— start of Record excerpts —
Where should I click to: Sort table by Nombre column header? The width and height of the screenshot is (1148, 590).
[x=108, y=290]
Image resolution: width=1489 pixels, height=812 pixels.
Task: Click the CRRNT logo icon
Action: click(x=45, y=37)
— end of Record excerpts —
Reproduce the data above word for word, keeping every line unchanged.

Where should I click to: Sort table by Nombre column header? The width and height of the screenshot is (1148, 590).
[x=108, y=290]
Image resolution: width=1489 pixels, height=812 pixels.
Task: Click the CRRNT logo icon
Action: click(x=45, y=37)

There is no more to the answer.